|Named By:||Alan Turner, Sunny HaiinChing Hwang & Mark Norell in 2007|
|Time Period:||Early Cretaceous, 130 Ma|
|Location:||Mongolia - oosh Formation (previously Ashile Formation)|
|Size:||Roughly about 1.5 meter long|
|Fossil(s):||Partial upper and lower jaws|
|Classification:||| Chordata | Reptilia | Dinosauria | Saurischia | Theropoda | Dromaeosauridae ||
Shanag is a genus of dromaeosaurid theropod dinosaur from the Early Cretaceous Period of Mongolia.
The type species of Shanag is S. ashile. It was named and described by Alan Turner, Sunny Hai-Ching Hwang and Mark Norell in 2007. The generic name refers to the black-hatted dancers in the Buddhist Cham dance. The specific name refers to the Ashile Formation, the old name for the layers where Shanag was found, used by Henry Fairfield Osborn.

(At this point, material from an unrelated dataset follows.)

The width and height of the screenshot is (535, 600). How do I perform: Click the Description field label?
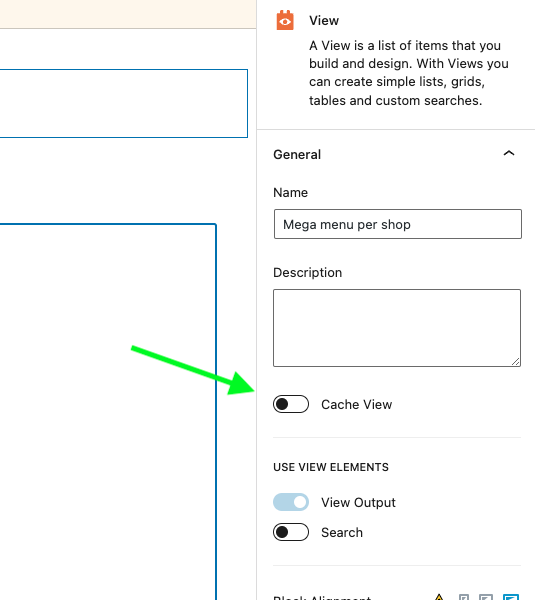point(308,272)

The holotype of Shanag, IGM 100/1119, was discovered in the Oosh Formation, the stratification of which is uncertain but probably dating to the Berriasian-Barremian. Shanag bears a strong resemblance to basal Chinese dromaeosaurids such as Microraptor and Sinornithosaurus, suggesting a close similarity between the fauna of the Oosh deposits, dated tentatively to 130 million years ago, and the Jehol Biota of China (such as the animals found in the roughly contemporary Yixian Formation), during the Early Cretaceous. The holotype specimen, about six centimetres long, is composed of an associated uncompressed upper and lower jaw fragment, containing a nearly complete right maxilla with teeth, a partial right dentary with teeth and an attached partial splenial.
Shanag was a small predator. In 2010 Gregory S. Paul estimated its length at 1.5 metres, the weight at five kilogrammes. Shanag shows a mixture of dromaeosaurid, troodontid and basal avialan traits.
Turner et alii assigned Shanag to the Dromaeosauridae. Their cladistic analysis indicated that it was a basal dromaeosaurid but higher in the tree than the Unenlagiinae. Later analyses recovered it in the Microraptorinae.